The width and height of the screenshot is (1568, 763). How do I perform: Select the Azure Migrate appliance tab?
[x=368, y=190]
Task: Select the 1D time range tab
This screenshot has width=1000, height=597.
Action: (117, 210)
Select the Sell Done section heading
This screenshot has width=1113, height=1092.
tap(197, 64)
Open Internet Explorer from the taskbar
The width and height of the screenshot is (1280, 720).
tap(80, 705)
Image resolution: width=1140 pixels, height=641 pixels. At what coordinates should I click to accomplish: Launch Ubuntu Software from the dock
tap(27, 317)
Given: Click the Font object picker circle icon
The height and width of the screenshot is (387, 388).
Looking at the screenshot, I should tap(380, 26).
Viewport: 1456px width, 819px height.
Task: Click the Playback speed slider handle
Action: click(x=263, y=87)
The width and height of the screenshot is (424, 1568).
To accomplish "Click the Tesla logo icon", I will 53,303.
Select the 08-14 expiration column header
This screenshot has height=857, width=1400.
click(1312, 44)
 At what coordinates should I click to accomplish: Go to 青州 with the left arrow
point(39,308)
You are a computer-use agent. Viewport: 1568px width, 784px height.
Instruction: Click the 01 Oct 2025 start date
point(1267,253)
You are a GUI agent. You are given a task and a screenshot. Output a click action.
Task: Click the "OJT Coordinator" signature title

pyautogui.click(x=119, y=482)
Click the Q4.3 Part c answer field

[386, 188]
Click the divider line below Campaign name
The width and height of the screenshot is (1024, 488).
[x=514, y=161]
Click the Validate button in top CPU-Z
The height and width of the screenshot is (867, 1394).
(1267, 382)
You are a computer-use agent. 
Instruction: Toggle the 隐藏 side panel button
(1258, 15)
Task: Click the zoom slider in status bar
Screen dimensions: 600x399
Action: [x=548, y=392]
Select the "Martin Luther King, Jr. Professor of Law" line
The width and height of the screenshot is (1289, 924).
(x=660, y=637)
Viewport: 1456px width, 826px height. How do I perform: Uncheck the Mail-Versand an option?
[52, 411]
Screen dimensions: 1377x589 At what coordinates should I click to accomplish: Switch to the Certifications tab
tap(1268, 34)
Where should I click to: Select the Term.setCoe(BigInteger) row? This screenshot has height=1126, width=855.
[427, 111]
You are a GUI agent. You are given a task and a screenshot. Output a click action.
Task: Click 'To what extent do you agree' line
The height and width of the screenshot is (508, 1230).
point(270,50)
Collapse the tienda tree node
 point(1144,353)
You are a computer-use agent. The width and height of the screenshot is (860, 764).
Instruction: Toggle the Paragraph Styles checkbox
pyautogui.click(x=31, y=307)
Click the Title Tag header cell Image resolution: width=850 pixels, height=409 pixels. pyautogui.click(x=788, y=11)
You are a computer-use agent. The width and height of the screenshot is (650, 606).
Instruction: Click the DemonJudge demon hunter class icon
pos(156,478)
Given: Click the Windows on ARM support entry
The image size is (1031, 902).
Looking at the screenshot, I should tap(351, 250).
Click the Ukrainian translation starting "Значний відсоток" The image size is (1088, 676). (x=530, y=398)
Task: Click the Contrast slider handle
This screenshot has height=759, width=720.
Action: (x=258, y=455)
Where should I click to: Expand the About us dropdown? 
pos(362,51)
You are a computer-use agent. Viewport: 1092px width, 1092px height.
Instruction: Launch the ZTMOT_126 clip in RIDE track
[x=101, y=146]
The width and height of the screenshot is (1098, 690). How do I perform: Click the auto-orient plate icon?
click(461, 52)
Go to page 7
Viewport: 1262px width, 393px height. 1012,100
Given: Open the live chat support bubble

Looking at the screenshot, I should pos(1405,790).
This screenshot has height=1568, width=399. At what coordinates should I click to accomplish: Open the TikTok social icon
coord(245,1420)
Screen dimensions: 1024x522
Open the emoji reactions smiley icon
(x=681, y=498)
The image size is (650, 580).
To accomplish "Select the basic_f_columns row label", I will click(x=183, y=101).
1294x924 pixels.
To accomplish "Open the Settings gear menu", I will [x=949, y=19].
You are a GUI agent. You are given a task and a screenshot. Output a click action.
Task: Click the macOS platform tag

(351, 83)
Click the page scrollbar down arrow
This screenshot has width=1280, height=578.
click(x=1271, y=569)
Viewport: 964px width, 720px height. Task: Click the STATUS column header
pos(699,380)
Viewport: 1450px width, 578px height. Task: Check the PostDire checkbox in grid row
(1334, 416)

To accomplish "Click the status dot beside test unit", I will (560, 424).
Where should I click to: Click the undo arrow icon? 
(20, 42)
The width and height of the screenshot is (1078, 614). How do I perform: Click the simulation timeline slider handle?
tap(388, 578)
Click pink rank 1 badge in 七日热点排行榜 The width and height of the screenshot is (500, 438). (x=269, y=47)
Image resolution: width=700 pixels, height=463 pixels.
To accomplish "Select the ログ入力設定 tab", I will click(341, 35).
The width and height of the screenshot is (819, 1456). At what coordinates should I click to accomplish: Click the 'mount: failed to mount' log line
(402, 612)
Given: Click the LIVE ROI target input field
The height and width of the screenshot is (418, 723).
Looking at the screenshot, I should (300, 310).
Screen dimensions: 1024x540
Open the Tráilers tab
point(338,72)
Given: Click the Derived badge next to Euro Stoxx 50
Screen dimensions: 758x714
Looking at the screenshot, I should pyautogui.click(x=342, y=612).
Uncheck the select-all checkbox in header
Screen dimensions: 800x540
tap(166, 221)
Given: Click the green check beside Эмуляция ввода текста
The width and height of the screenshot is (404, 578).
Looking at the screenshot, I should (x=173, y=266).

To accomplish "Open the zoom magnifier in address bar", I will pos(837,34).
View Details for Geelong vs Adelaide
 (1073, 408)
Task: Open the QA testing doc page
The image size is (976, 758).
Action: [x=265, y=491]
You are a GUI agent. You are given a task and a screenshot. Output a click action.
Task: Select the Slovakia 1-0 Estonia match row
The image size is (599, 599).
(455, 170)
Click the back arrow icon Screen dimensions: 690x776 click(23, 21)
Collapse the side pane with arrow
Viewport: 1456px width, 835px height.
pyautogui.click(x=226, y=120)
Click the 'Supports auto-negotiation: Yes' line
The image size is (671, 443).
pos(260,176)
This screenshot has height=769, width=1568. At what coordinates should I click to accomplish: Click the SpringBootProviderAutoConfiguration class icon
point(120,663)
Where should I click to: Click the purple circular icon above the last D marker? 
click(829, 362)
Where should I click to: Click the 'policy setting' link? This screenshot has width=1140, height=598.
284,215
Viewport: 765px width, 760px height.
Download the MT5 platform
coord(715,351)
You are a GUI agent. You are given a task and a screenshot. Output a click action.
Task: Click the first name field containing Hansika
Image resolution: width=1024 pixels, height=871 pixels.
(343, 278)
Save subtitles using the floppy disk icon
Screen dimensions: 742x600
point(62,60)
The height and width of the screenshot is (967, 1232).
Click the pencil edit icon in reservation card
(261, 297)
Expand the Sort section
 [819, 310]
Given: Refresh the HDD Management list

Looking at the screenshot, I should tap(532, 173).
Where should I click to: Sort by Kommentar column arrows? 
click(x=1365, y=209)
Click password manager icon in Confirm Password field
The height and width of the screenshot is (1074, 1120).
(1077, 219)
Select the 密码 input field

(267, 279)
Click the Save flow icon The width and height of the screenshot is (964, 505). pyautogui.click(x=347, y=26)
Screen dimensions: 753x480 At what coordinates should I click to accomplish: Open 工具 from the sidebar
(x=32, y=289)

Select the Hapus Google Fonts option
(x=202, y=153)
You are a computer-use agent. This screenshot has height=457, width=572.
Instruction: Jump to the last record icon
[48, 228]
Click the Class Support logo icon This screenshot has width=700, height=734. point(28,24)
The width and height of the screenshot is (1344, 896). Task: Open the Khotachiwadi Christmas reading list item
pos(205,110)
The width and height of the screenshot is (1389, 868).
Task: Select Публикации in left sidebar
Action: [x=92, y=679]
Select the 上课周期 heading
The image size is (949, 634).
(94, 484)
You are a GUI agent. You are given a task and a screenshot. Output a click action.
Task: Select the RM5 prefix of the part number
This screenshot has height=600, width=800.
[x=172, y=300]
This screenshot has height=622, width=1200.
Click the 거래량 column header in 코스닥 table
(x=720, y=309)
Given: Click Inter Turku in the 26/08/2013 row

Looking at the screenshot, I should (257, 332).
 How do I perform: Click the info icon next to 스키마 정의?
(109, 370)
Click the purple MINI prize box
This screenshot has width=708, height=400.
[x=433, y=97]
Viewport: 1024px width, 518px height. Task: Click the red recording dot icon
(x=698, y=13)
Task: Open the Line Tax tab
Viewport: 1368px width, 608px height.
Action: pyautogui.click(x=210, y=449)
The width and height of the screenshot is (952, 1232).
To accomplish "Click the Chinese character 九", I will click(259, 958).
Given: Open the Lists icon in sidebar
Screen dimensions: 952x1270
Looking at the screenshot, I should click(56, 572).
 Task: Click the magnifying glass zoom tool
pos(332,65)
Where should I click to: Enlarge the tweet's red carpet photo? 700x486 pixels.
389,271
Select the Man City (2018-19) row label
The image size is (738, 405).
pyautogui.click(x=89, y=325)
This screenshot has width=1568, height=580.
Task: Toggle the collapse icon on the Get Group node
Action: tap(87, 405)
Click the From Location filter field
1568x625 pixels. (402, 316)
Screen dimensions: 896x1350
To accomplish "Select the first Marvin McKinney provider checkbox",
★ ★ ★ ★ ★ ★ ★
WHAT IS BEING ASKED. Which of the lines above carry the string "first"? Copy every one.

RESULT OF THE EXERCISE.
Task: Click the first name field containing Hansika
To accomplish "Select the first Marvin McKinney provider checkbox",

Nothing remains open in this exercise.